Effect of Cimetidine

Abstract

We induced gastric mucosal lesions in fasting rats with 0.8N HCl and studied the effect of cimetidine on prostaglandin E₂ and cyclic AMP to examine the mechanisms underlying the rebound phenomenon after cimetidine withdrawal.
Prostaglandin levels in the fundic and antral mucosa of control rats were 1.05±0.23 and 2.53±0.44μg/g, respectively; they were significantly lower (0.30±0.08 and 0.41±0.13μg/g, respectively; p<0.01) in cimetidine treated rats (100mg/kg, i. p.). Cyclic AMP levels in the fundic and antral mucosa were also decreased by cimetidine administration.
The ulcer index (total mm length of all ulcer lesions in the fundus and the pyloric antrum) of HCl-treated controls was 42.3±6.7; it was enhanced to 76.3±5.7 by cimetidine. HCl-treated rats received simultaneous administrations of cimetidine and prostaglandin E₂ (100μg/kg, p. o.) did not develop gastric mucosal lesions.

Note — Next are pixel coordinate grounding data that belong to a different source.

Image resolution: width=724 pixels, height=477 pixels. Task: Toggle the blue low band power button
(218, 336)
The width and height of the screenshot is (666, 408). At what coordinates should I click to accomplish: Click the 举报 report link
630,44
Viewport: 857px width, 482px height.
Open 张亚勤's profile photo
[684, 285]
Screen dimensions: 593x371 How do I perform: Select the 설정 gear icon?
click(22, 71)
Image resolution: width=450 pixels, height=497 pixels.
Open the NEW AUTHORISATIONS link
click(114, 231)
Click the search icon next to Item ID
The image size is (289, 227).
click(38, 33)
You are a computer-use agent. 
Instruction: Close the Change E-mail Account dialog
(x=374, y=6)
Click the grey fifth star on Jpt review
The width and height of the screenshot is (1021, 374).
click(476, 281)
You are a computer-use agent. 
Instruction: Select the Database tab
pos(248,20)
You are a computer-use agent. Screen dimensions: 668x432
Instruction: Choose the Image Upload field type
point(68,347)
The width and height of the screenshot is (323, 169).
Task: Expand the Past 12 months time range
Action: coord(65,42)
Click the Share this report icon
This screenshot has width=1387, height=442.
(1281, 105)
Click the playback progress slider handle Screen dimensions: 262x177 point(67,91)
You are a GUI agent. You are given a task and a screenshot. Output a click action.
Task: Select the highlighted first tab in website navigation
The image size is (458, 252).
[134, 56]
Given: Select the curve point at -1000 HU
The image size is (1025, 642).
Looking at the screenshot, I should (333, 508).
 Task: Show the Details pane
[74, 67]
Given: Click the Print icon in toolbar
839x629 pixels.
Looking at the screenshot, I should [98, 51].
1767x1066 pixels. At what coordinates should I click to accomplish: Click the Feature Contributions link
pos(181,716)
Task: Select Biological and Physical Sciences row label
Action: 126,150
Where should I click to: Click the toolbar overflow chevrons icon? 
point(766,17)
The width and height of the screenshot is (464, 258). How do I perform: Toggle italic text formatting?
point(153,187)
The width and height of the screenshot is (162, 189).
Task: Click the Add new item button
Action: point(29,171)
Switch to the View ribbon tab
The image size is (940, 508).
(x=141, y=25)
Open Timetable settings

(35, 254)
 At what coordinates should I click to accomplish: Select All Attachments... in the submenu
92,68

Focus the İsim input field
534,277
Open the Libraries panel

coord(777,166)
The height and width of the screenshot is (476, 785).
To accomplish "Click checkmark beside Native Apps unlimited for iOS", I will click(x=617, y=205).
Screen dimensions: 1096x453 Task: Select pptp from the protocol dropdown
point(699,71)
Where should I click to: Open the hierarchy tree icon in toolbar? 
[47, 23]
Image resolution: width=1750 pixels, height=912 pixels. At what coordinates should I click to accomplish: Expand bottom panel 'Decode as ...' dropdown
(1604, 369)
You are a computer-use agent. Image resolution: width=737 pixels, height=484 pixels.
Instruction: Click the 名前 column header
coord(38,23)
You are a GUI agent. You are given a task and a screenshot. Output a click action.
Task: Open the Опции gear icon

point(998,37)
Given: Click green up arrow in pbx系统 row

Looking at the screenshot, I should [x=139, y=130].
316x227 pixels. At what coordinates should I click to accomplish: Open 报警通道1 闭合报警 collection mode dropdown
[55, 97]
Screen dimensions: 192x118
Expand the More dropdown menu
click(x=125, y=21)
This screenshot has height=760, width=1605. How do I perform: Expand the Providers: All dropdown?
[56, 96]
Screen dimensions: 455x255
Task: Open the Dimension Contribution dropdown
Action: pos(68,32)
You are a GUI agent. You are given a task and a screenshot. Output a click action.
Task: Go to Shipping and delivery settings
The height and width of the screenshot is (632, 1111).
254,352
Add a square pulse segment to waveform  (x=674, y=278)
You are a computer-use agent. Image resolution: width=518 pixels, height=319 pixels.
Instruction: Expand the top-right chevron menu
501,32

The results suggest that in rats, cimetidine enhances the development of HCl-induced gastric mucosal lesions by reducing intramucosal prostaglandin E₂ and that the rebound phenomenon may occur when the antisecretory effect of cimetidine ceases prior to recovery of the premedication intramucosal prostaglandin E₂ level.